◆ Extracted data entries:
+++
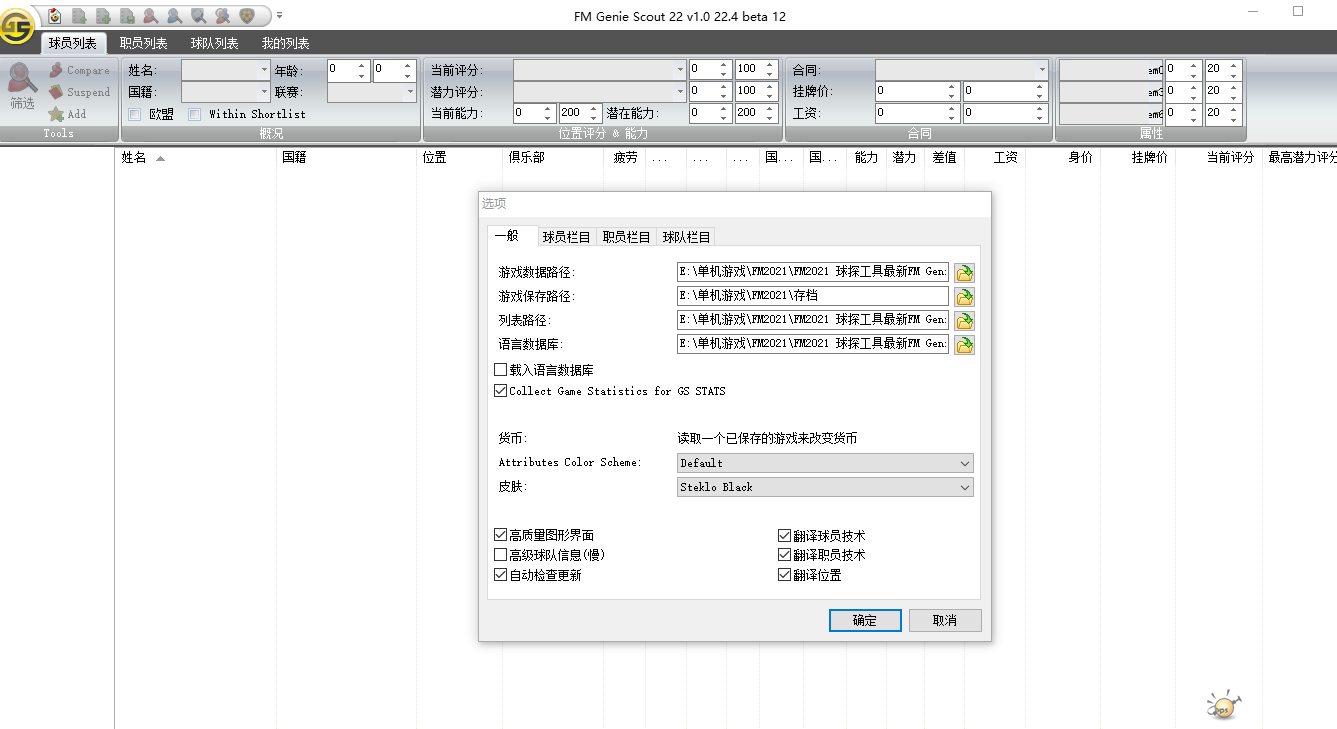Screen dimensions: 1337x729
Task: Browse folder for 列表路径
Action: 964,320
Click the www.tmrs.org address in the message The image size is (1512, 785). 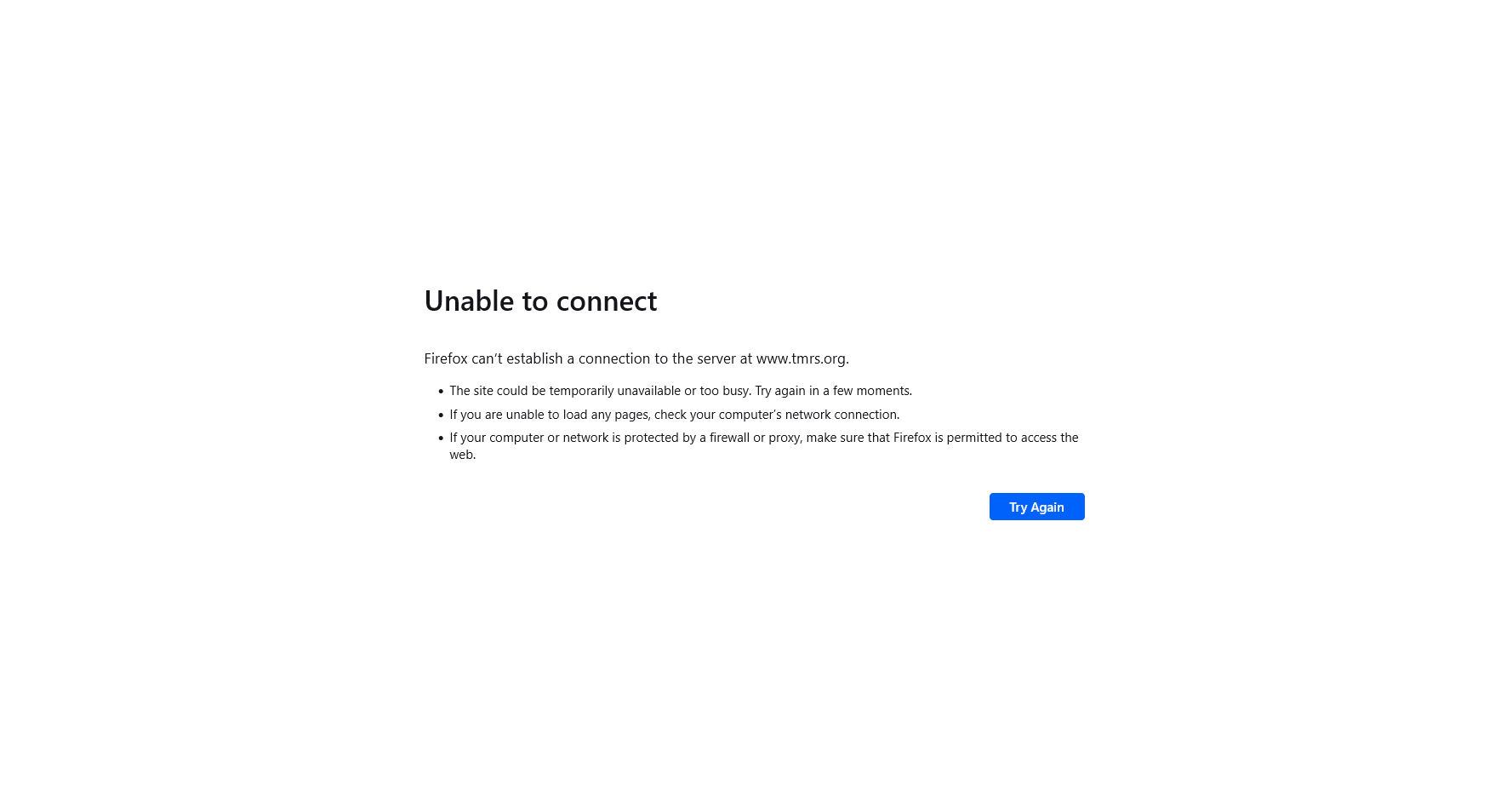click(801, 358)
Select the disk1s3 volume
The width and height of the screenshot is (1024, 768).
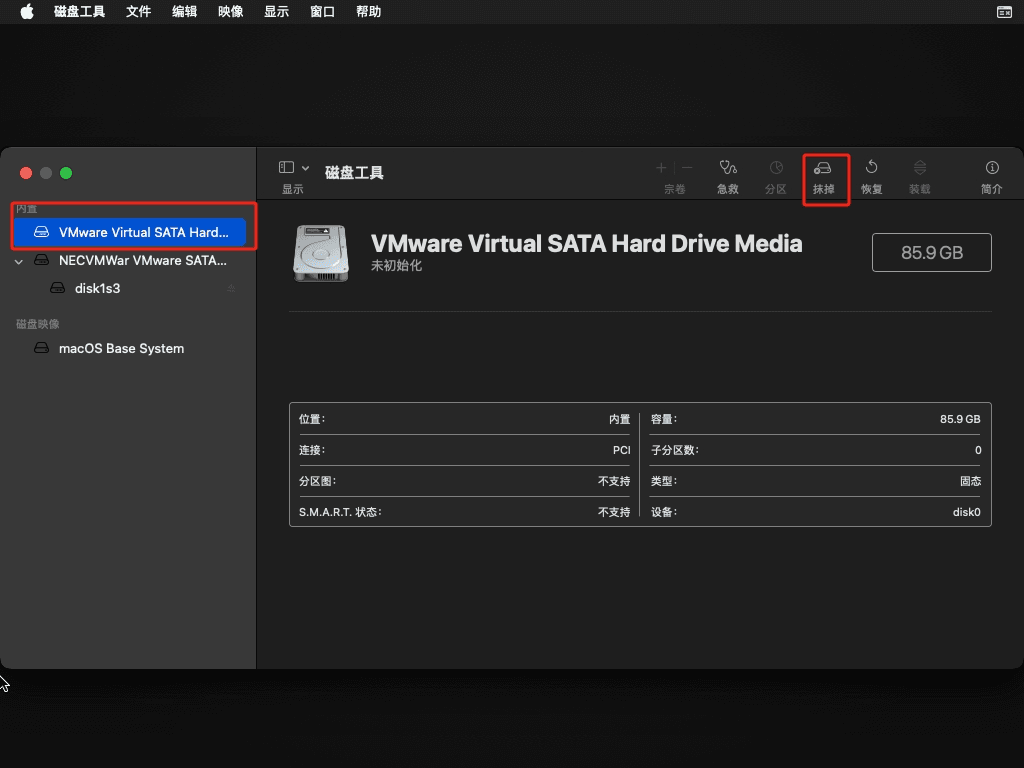97,289
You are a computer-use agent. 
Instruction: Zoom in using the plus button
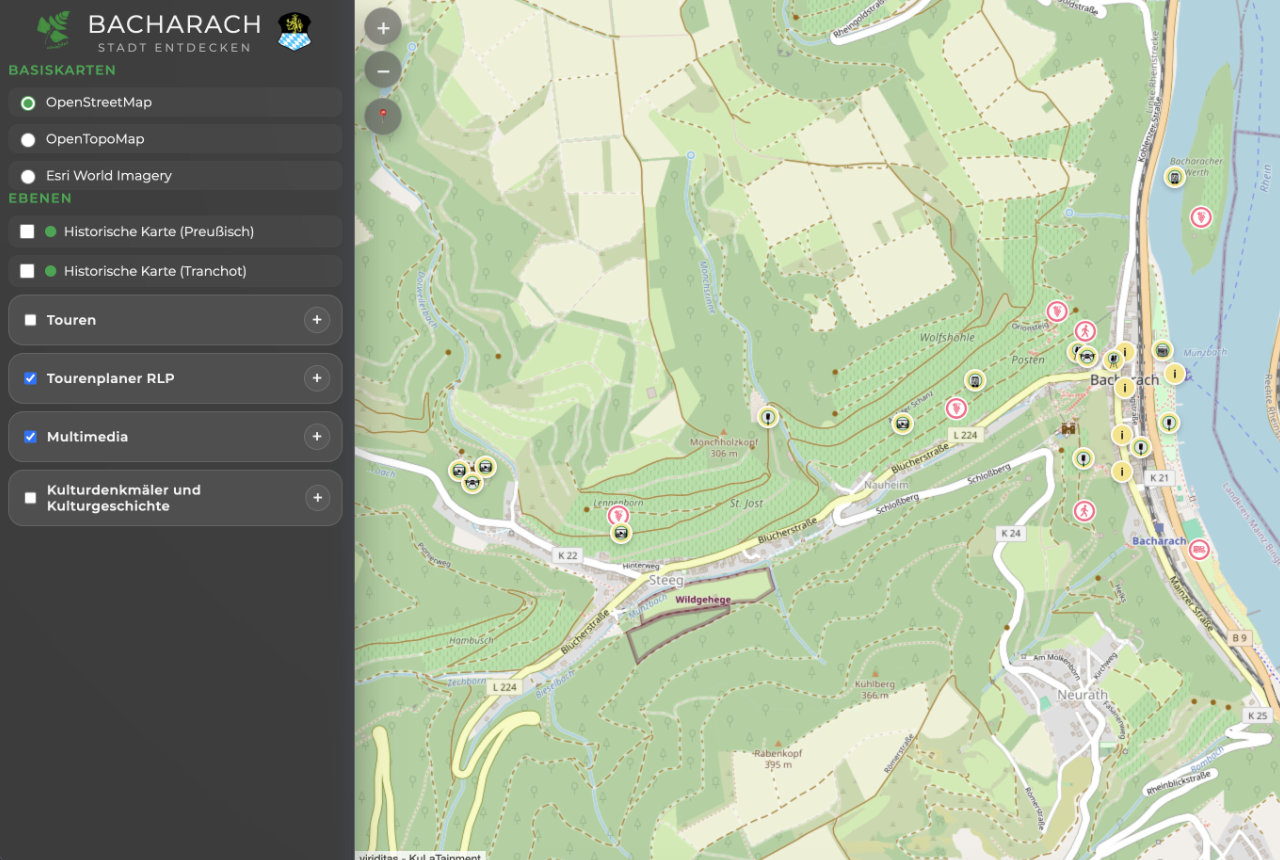[x=383, y=27]
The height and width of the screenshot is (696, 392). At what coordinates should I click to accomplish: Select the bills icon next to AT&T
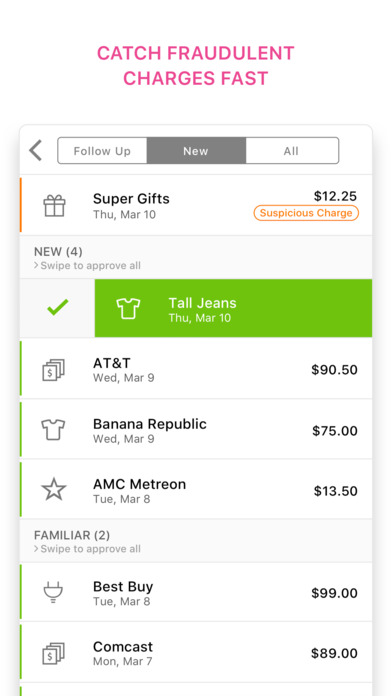coord(54,370)
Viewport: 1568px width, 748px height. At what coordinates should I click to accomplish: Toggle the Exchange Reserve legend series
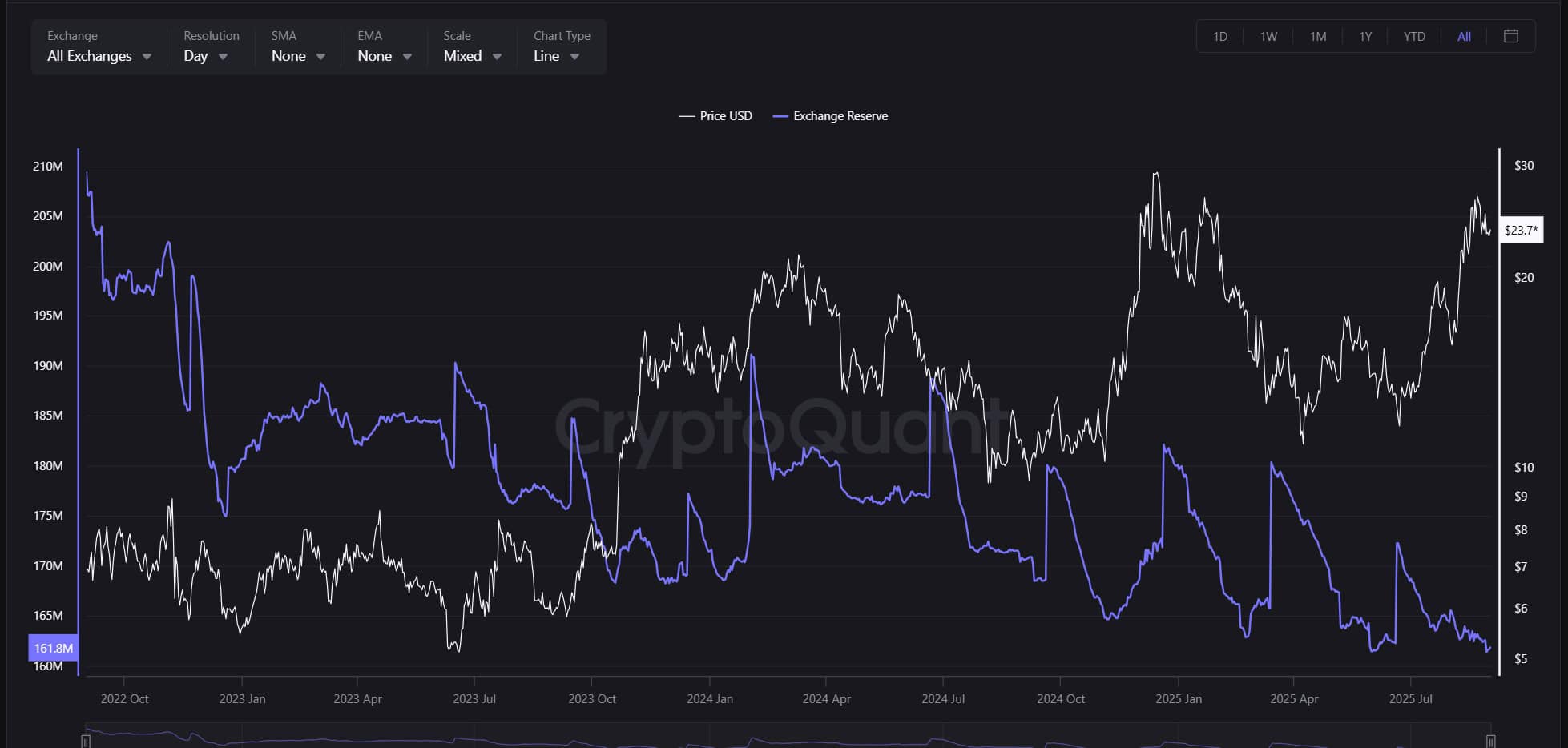(x=831, y=116)
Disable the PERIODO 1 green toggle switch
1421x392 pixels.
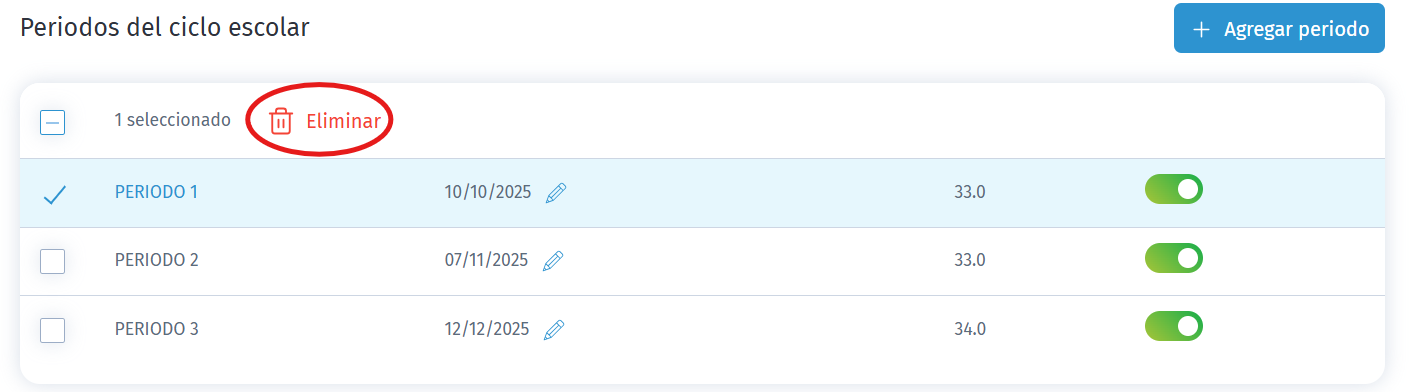(1173, 189)
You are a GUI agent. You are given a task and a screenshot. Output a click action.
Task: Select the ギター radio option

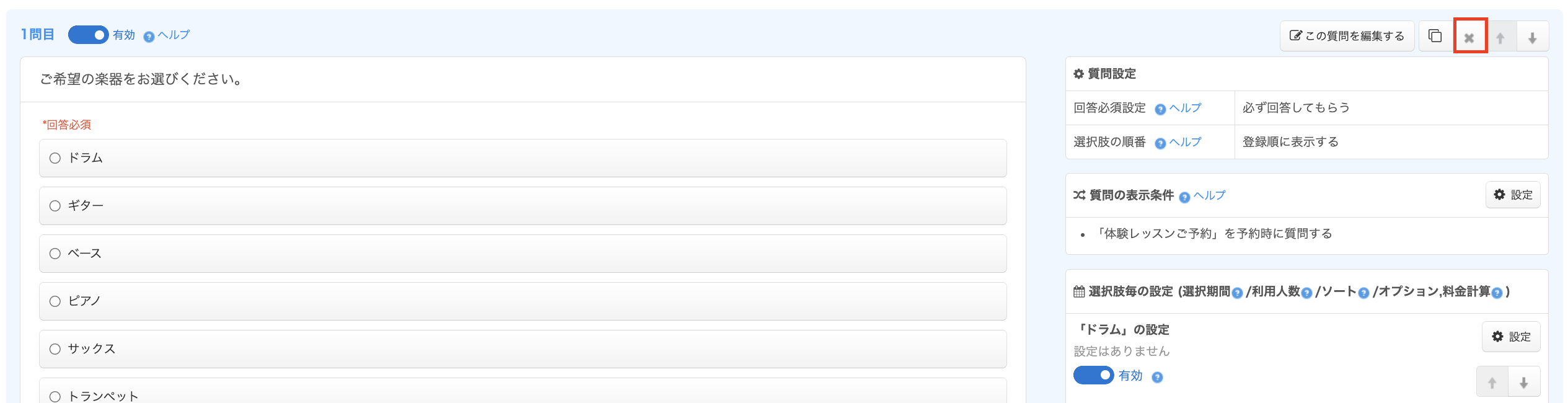pyautogui.click(x=55, y=206)
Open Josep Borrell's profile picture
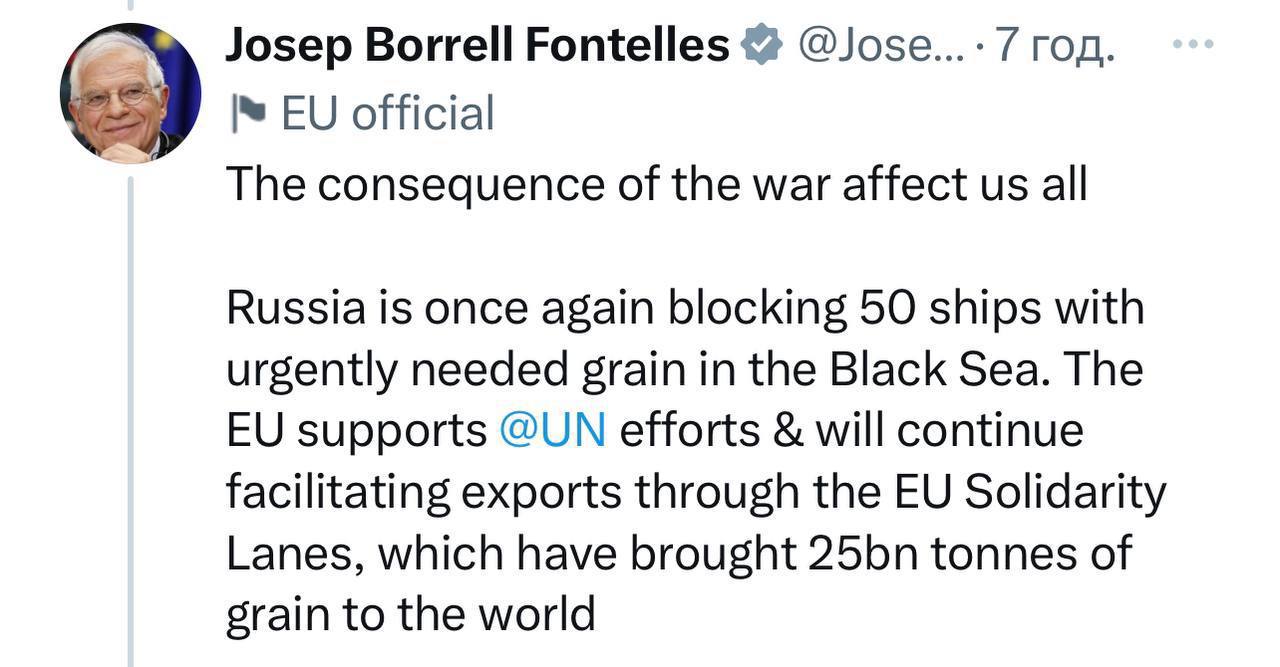This screenshot has height=667, width=1280. 130,93
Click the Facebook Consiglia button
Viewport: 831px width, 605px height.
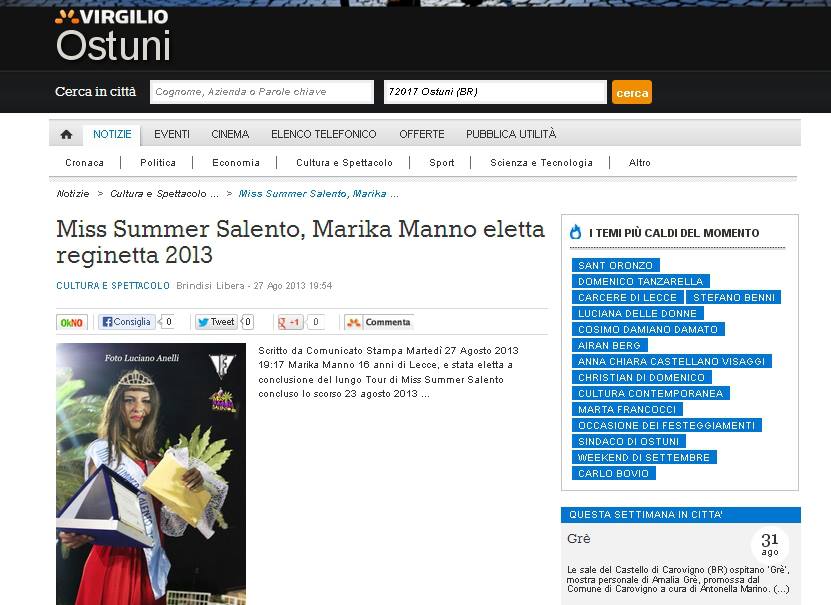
+++
◆ Work item:
Go through the records and report each line that contains "agent".

◆ Answer below:
You are a computer-use agent. 
You are a GUI agent. You are given a task and a screenshot. Output a click action.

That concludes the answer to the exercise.